Please copy exactly the line that contains "This screenshot has width=960, height=473." and every line after it through the end of the records, leaving the pictures out.
Study material Start Marker
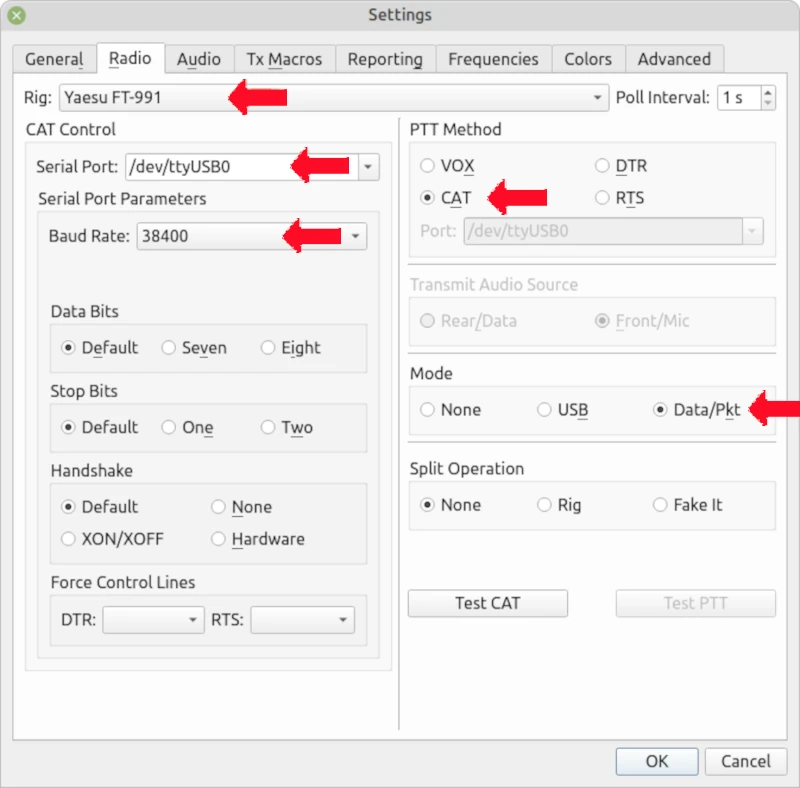
Task: Go to the Tx Macros tab
Action: coord(284,59)
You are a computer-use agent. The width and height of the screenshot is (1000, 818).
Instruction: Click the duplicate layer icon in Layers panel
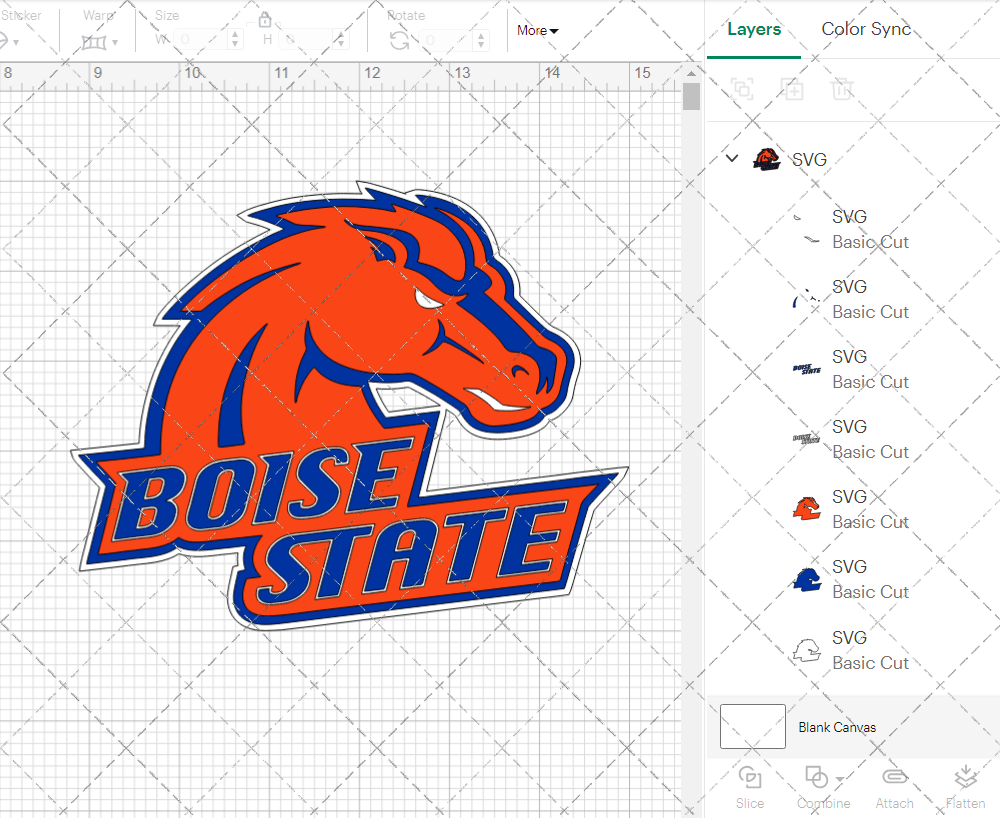pos(792,89)
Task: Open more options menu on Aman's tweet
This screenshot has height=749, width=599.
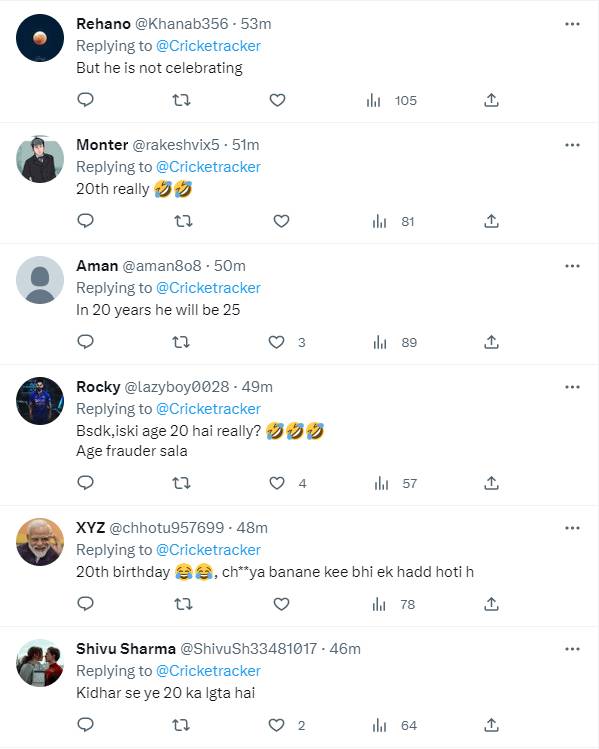Action: [572, 266]
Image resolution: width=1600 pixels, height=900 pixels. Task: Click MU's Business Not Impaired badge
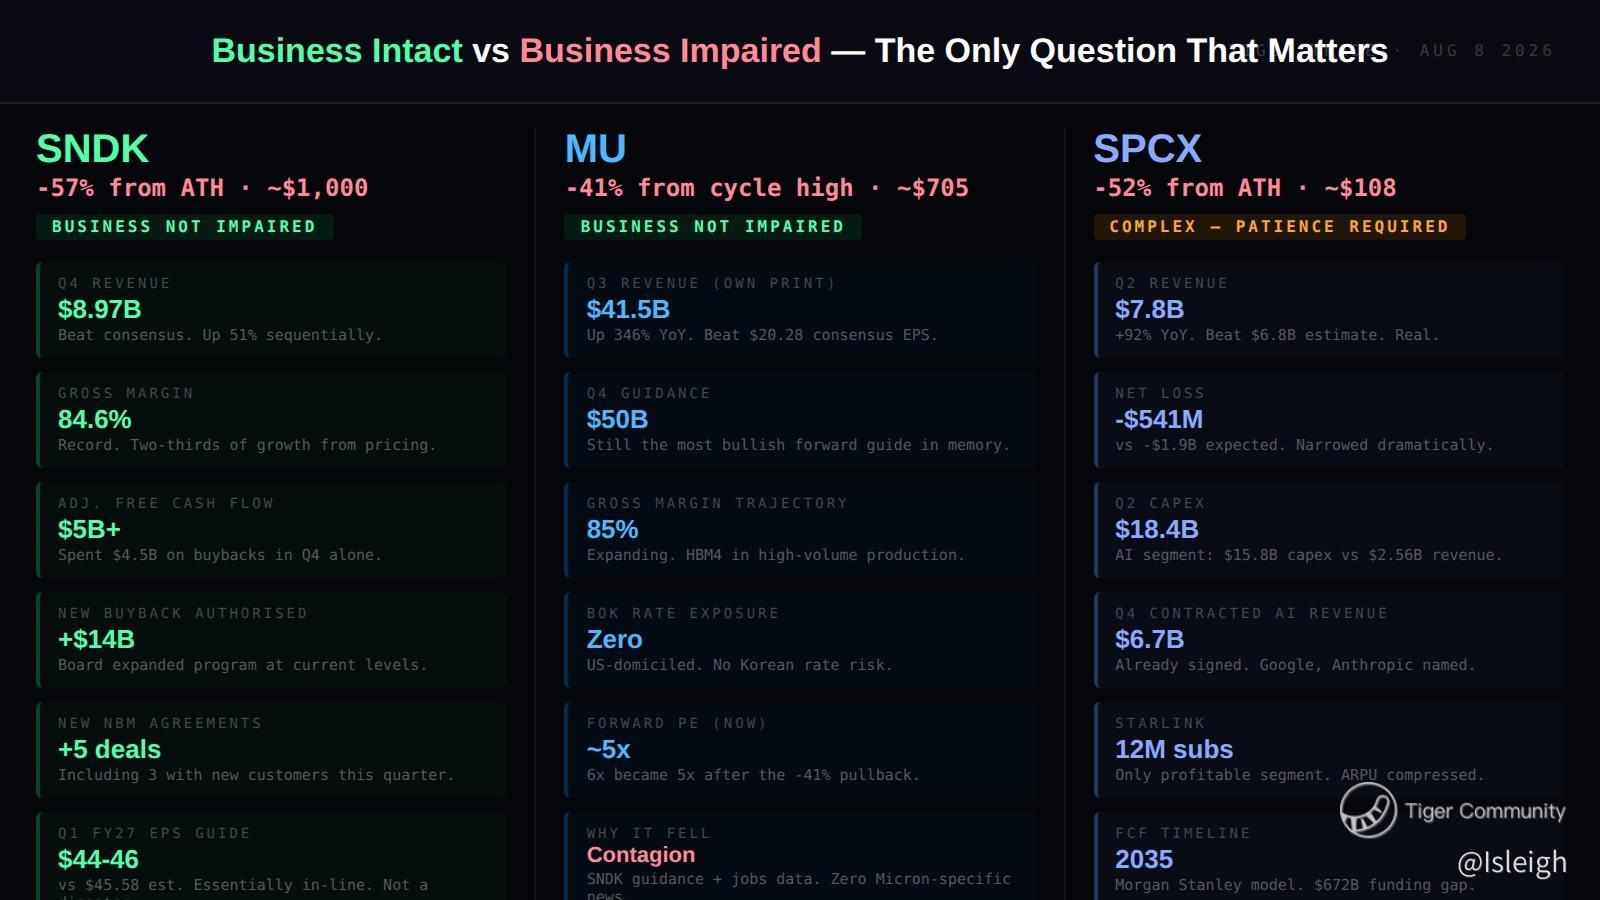[713, 227]
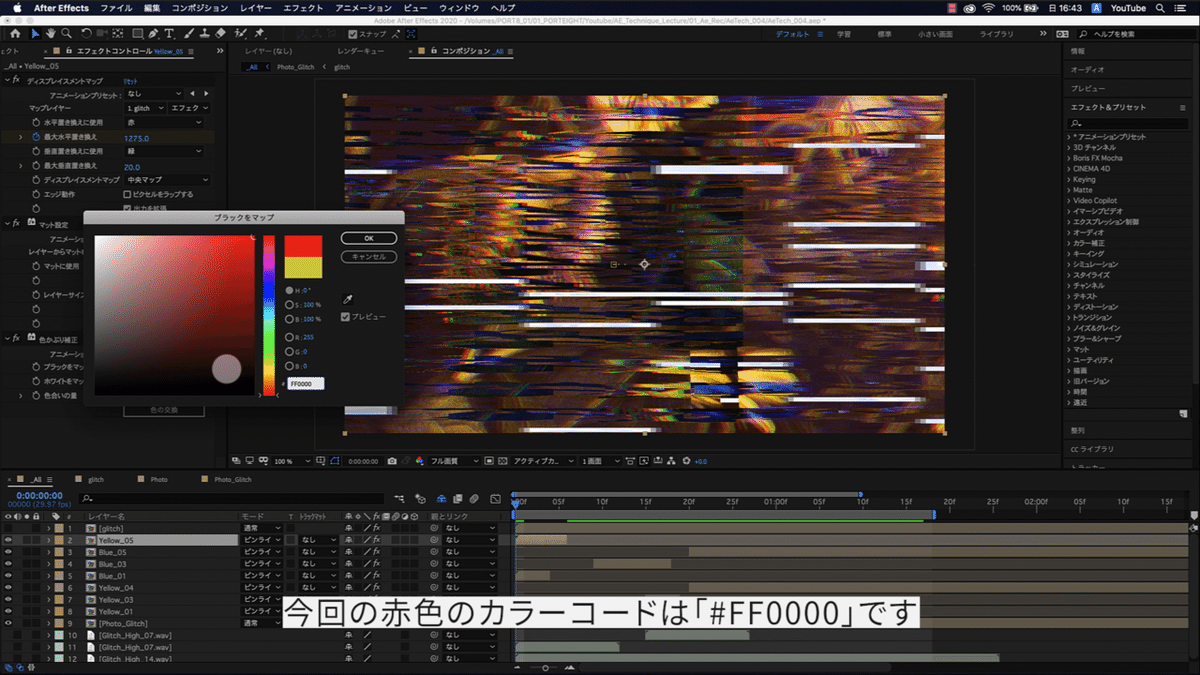Select the Rotation tool
This screenshot has height=675, width=1200.
click(86, 33)
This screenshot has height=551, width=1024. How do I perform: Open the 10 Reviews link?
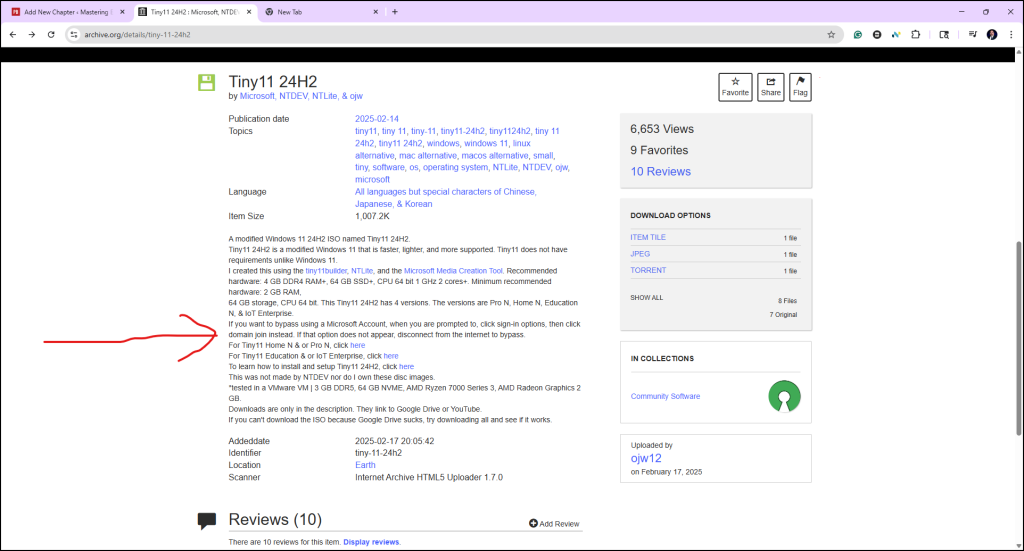point(660,172)
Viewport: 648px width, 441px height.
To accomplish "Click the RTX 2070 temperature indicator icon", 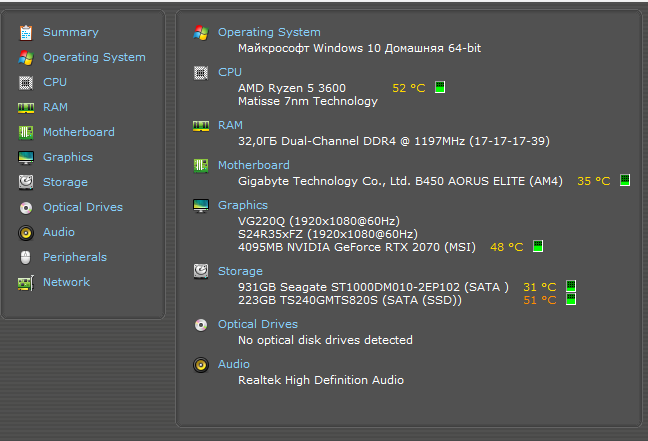I will pos(538,246).
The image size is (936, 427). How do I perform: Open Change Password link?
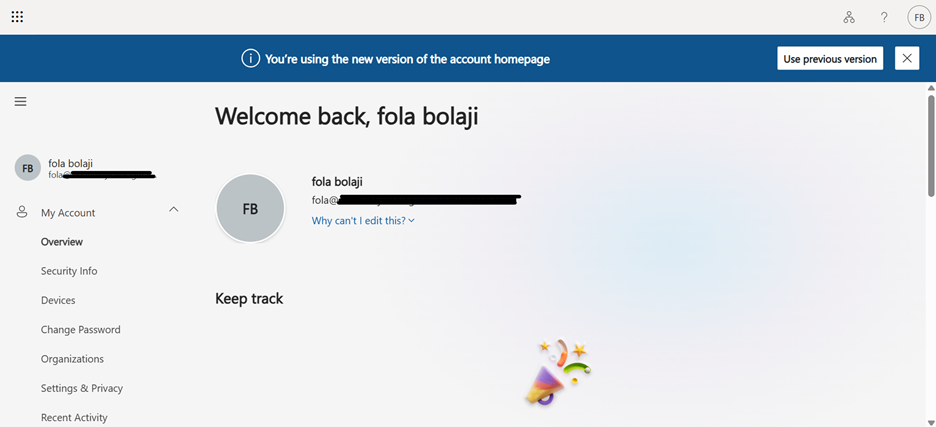pos(80,329)
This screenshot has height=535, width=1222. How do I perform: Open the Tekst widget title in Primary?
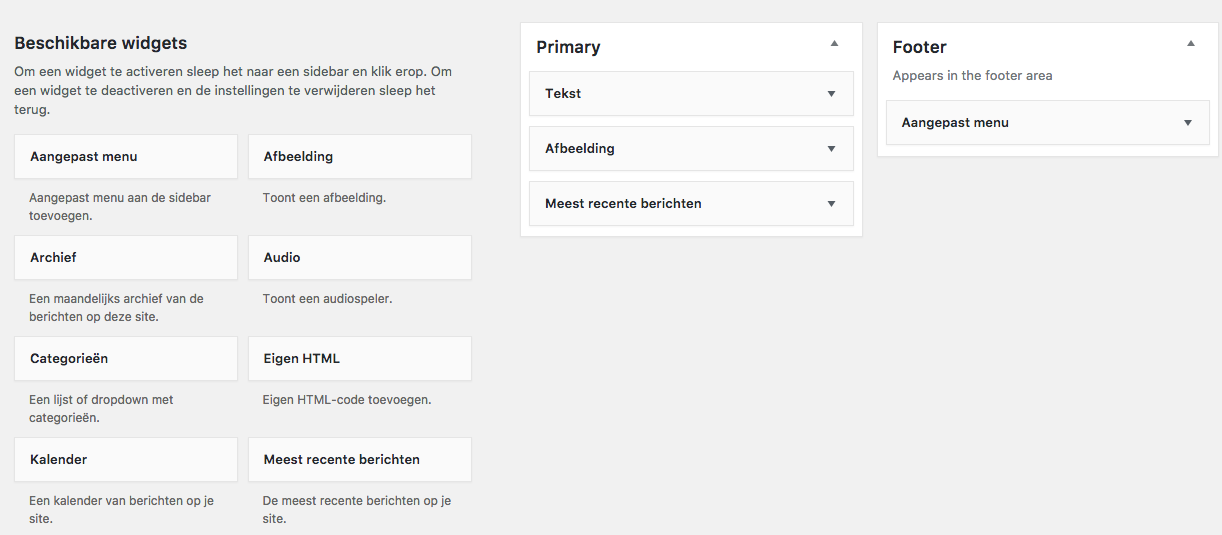point(563,94)
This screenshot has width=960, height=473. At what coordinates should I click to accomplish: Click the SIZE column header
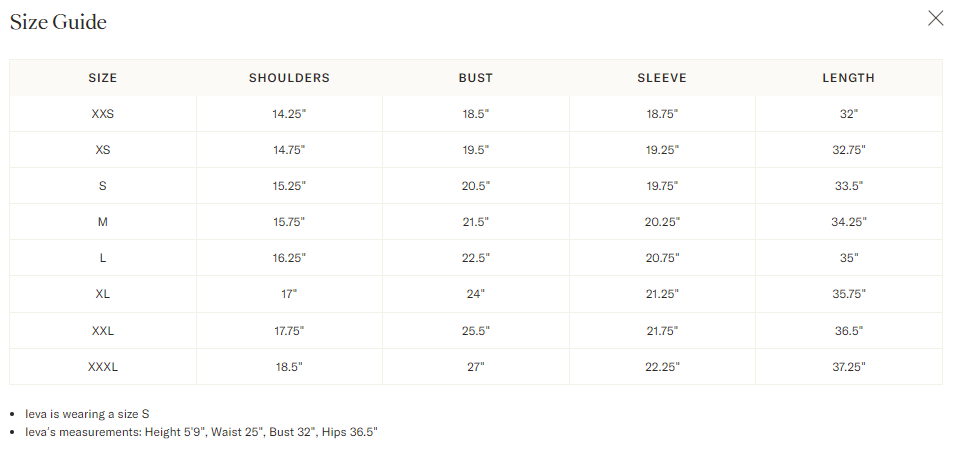tap(103, 78)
Study material End Marker
◆ Finished exercise
This screenshot has width=960, height=473. At what coordinates should I click to accomplish: Click the SIZE column header
tap(103, 78)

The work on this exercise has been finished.